If the attacker is unable to boot the device to another operating system (for example, if bootable flash drives have been disabled or Secure Boot is enabled), the attacker can attempt to physically remove the frozen memory from the device and attach it to a different, possibly identical device. Fortunately, this process has proven extremely unreliable, as evidenced by the Defence Research and Development Canada (DRDC) Valcartier group’s analysis (see An In-depth Analysis of the Cold Boot Attack). On an increasing portion of modern devices, this type of attack is not even possible, because memory is soldered directly to the motherboard.
Although Princeton’s research proved that this type of attack was possible on devices that have removable memory, device hardware has changed since the research was published in 2008:
- Secure Boot prevents the malicious tools that the Princeton attack depends on from running on the target device.
- Windows systems with BIOS or UEFI can be locked down with a password, and booting to a USB drive can be prevented.
- If booting to USB is required on the device, it can be limited to starting trusted operating systems by using Secure Boot.

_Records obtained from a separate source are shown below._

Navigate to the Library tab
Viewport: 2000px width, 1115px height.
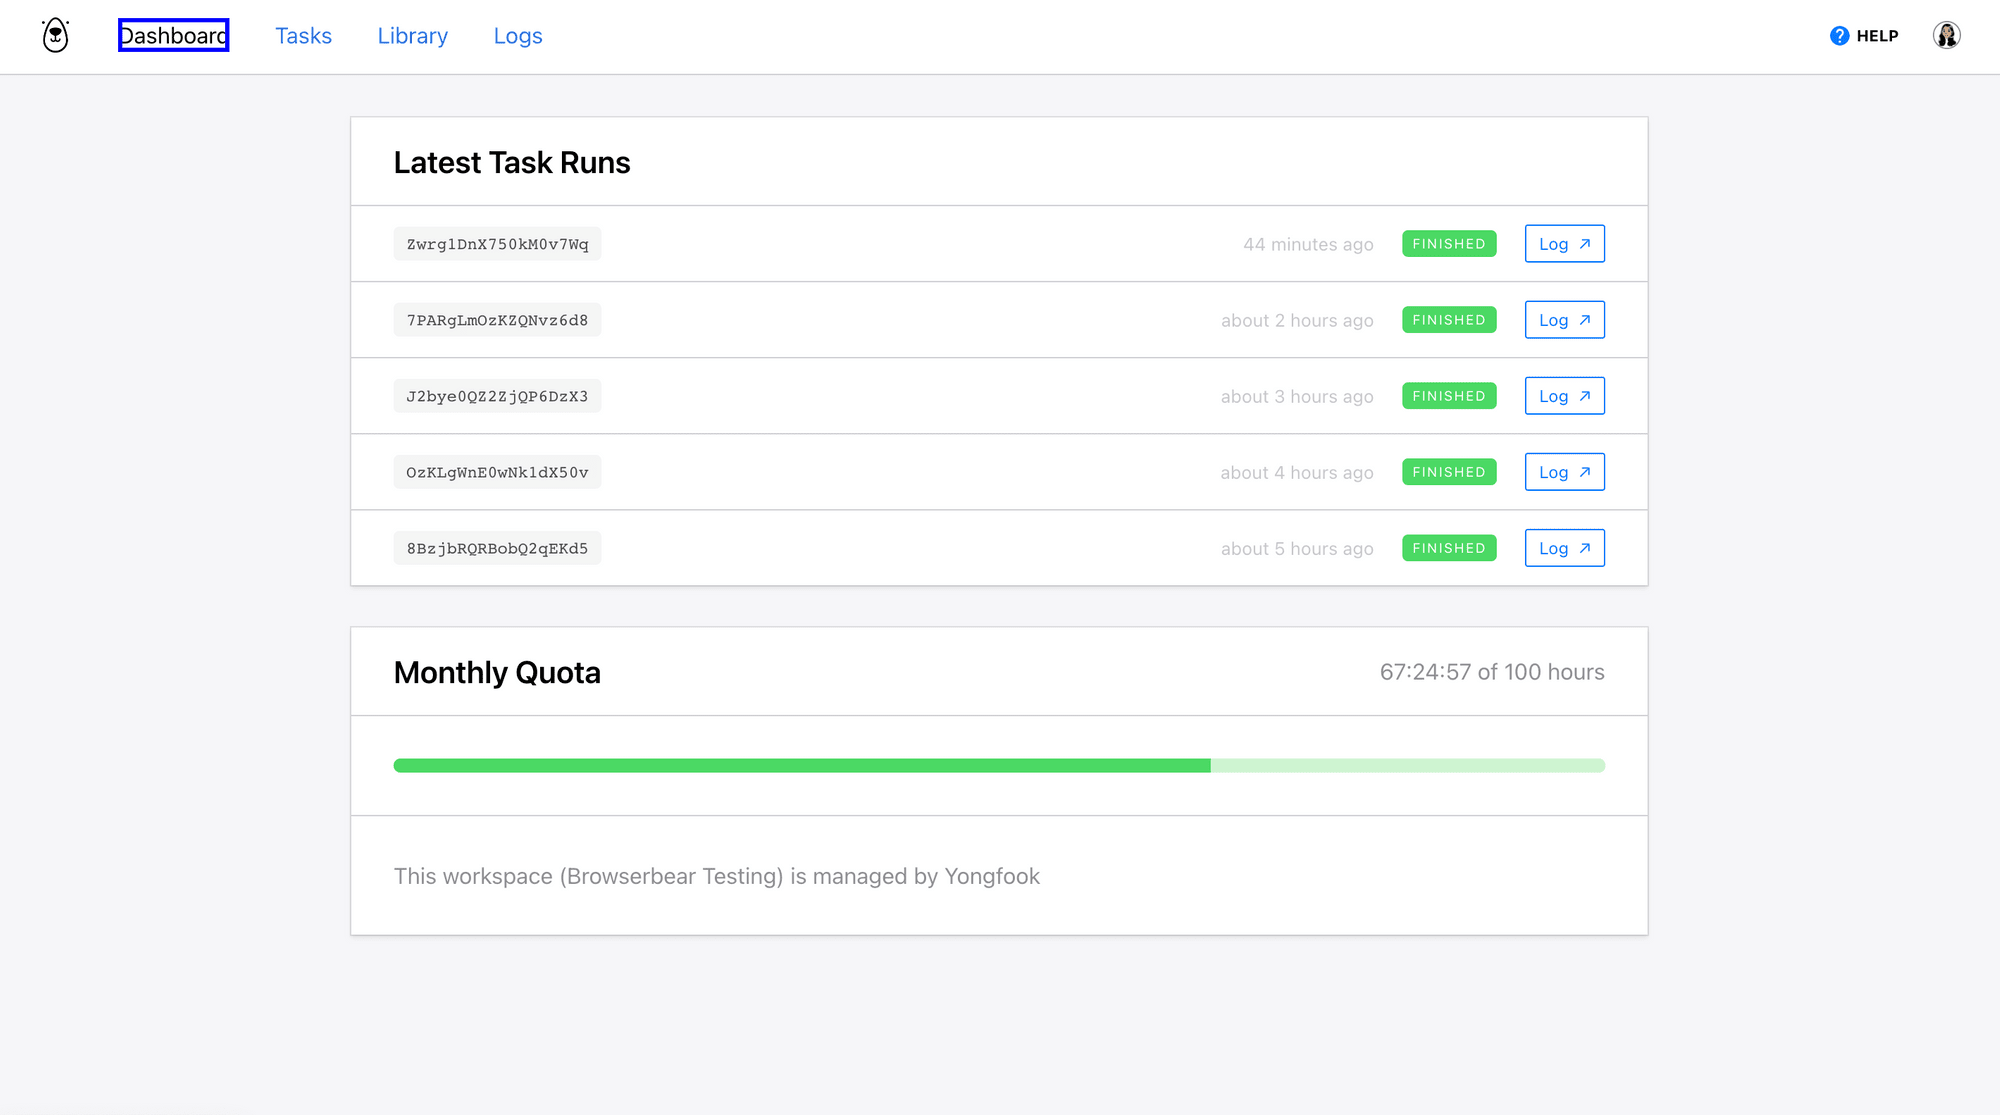coord(412,36)
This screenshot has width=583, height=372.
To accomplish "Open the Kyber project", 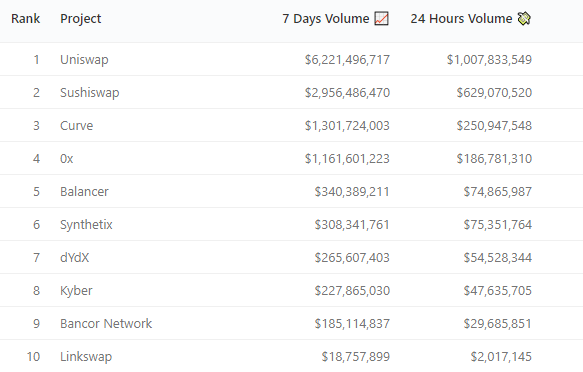I will 76,291.
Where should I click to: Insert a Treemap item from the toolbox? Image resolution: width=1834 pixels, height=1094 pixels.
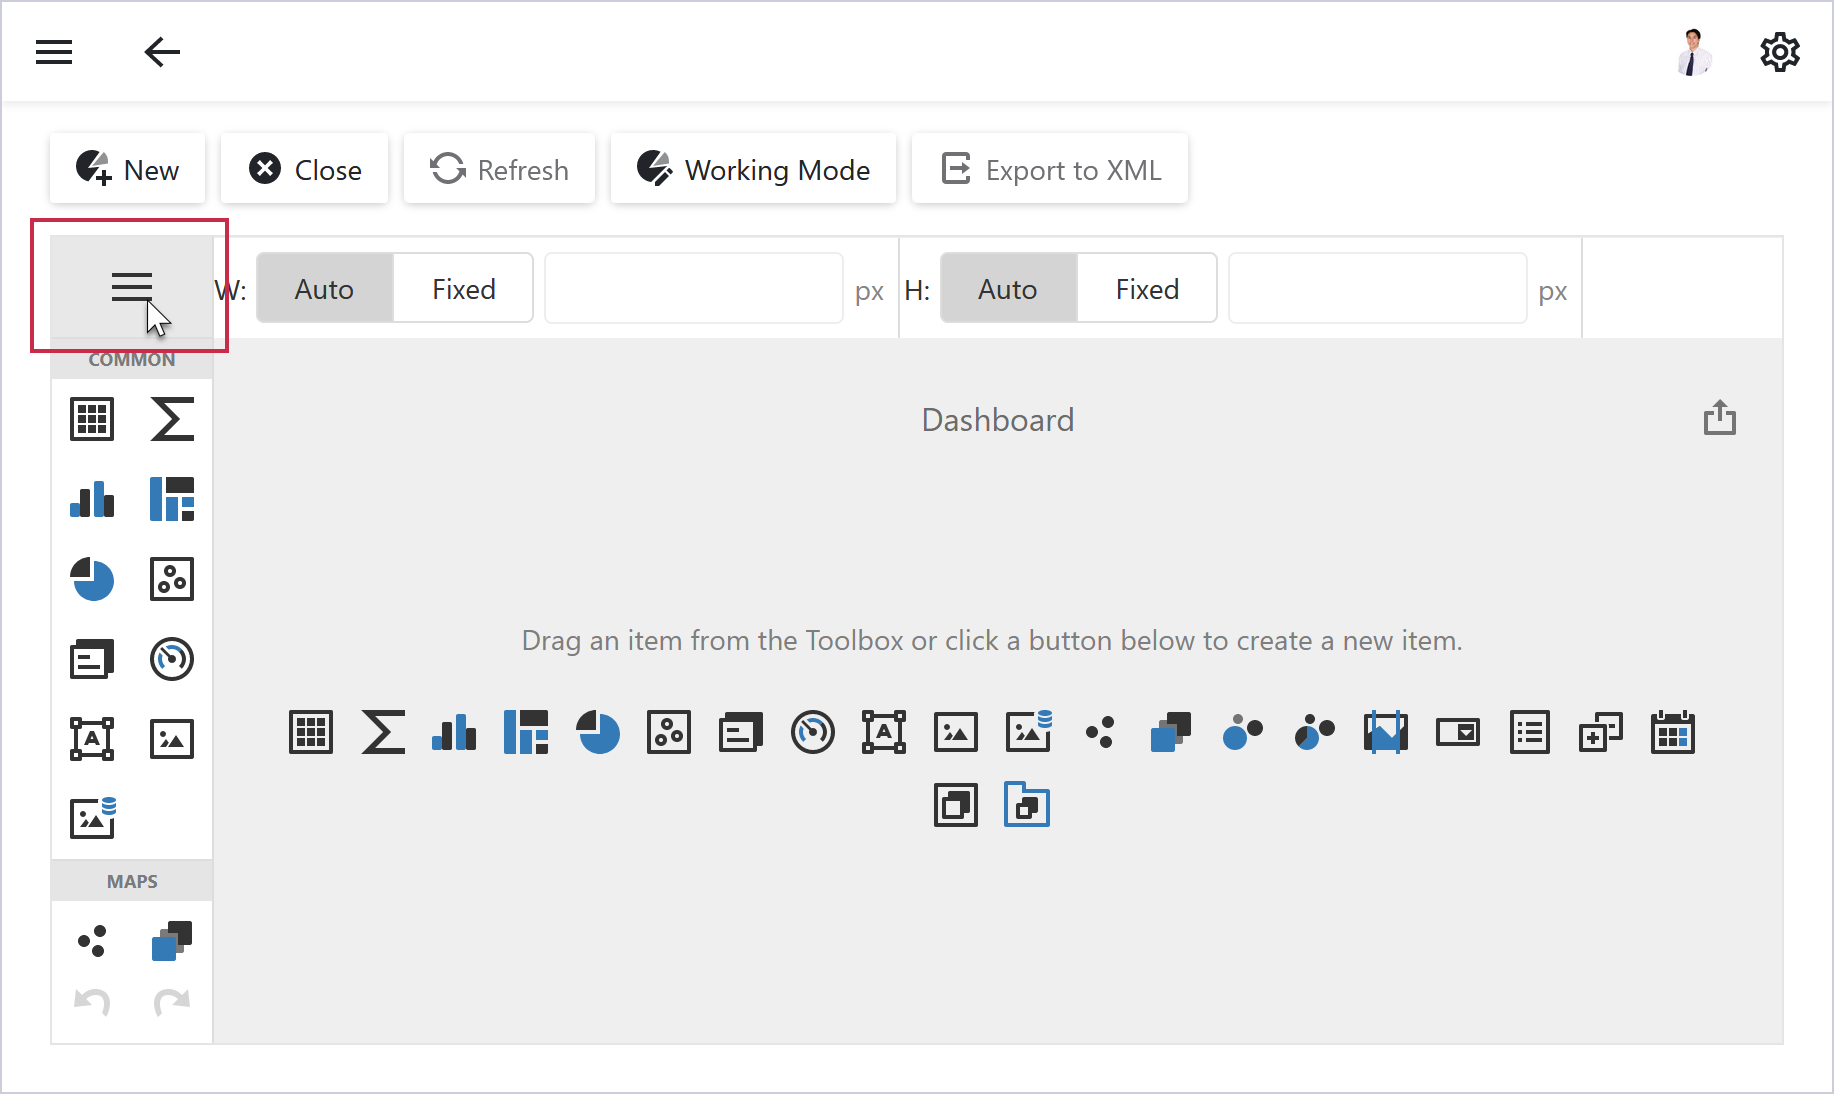click(x=172, y=499)
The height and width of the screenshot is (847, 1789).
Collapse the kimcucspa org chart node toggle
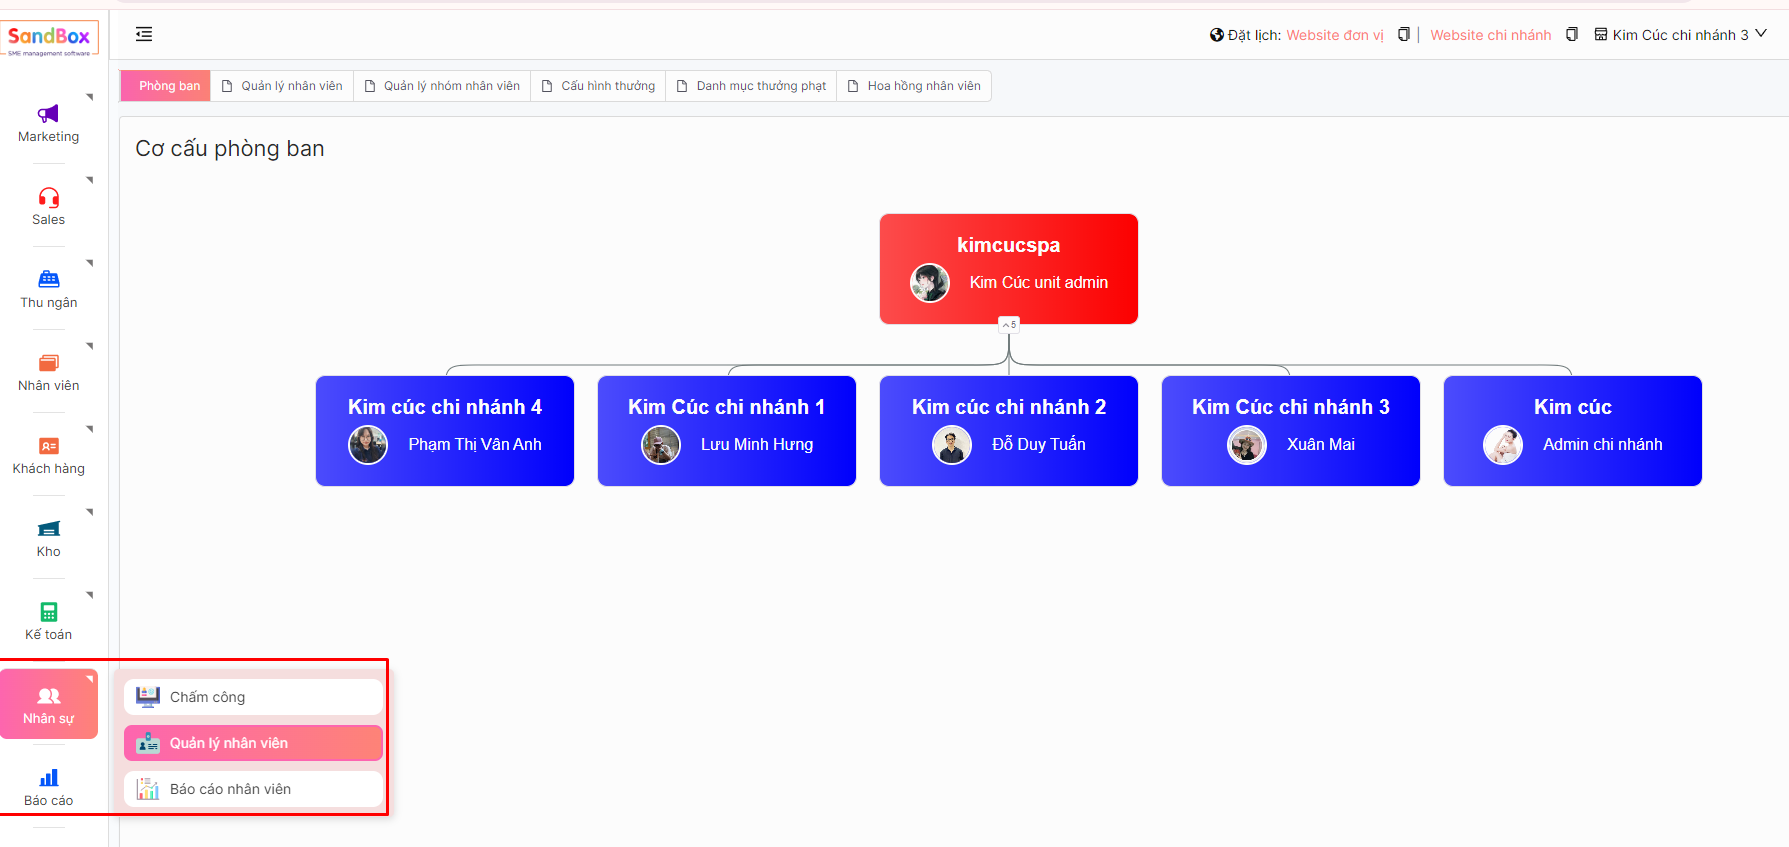tap(1009, 324)
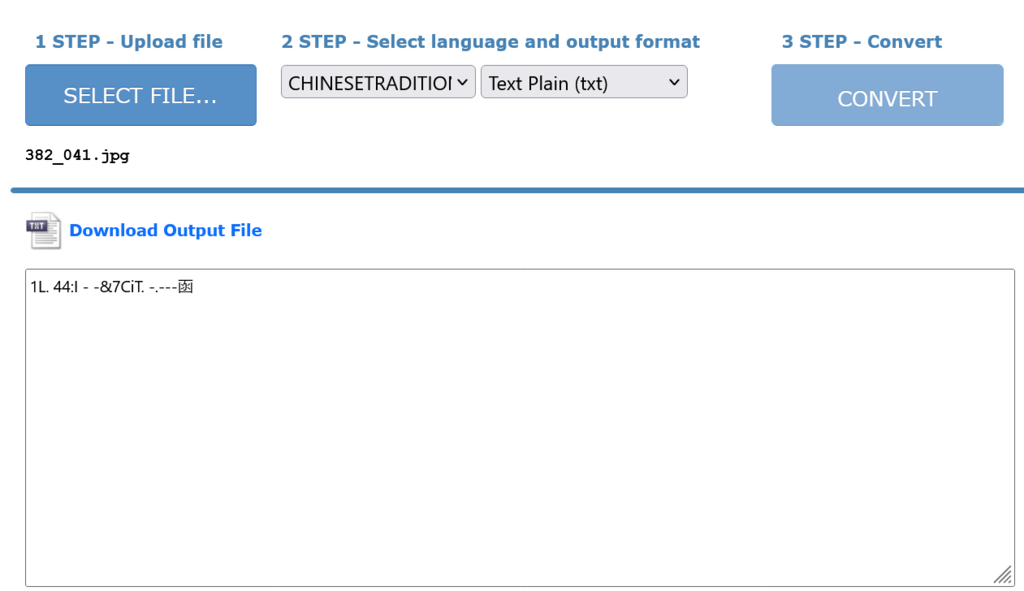Click the '1L.' text starting the output
This screenshot has height=591, width=1024.
[x=39, y=287]
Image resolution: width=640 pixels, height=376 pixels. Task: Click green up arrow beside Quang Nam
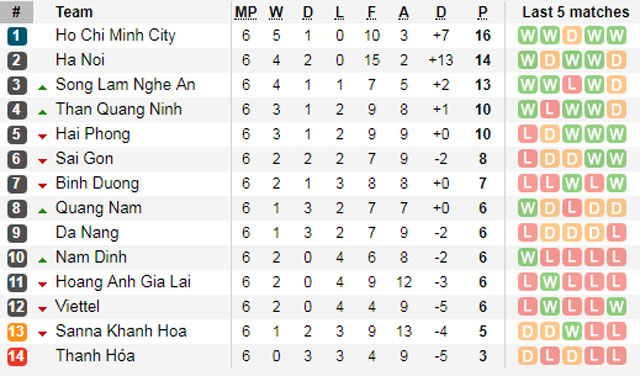coord(42,211)
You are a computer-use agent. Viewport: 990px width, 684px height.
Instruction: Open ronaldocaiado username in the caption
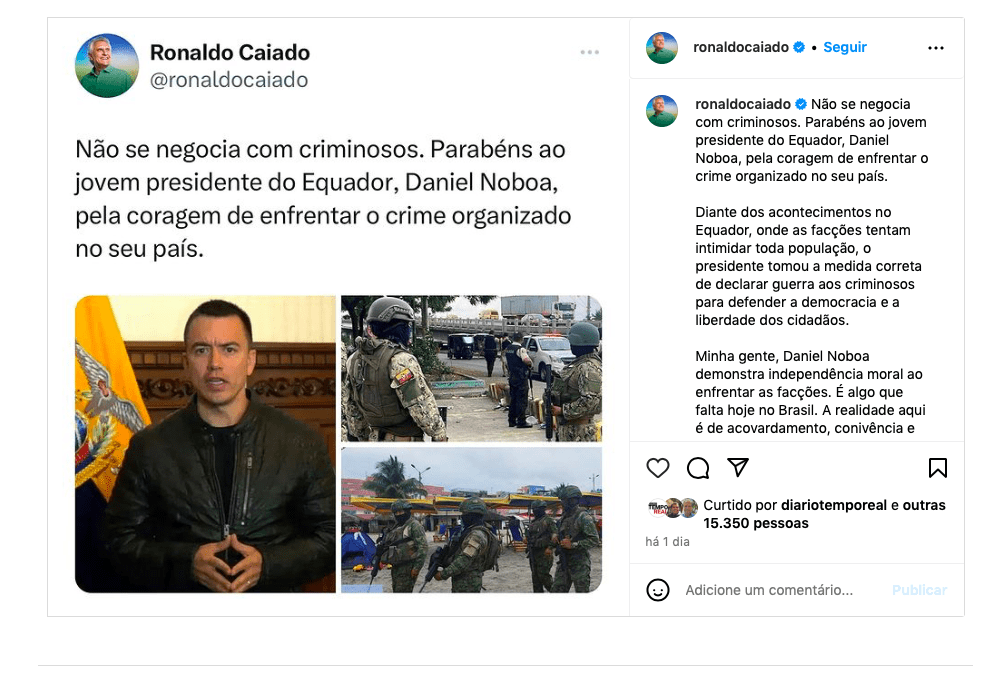coord(742,104)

- The discharge rates of memory are highly variable among devices, and many devices have memory that is completely immune to memory remanence attacks.
- Increased density of memory diminishes their remanence properties and reduces the likelihood that the attack can be successfully executed, even when memory is physically removed and placed in an identical system where the system’s configuration may enable booting to the malicious tools.
Because of these factors, this type of attack is rarely possible on modern devices. Even in cases where the risk factors exist on legacy devices, attackers will find the attack unreliable. For detailed info about the practical uses for forensic memory acquisition and the factors that make a computer vulnerable or resistant to memory remanence attacks, read An In-depth Analysis of the Cold Boot Attack.
The BitLocker pre-boot authentication feature can successfully mitigate memory remanence attacks on most devices, but you can also mitigate such attacks by protecting the system UEFI or BIOS and prevent the PC from booting from external media (such as a USB flash drive or DVD). The latter option is often a better choice, because it provides sufficient protection without inconveniencing users with pre-boot authentication.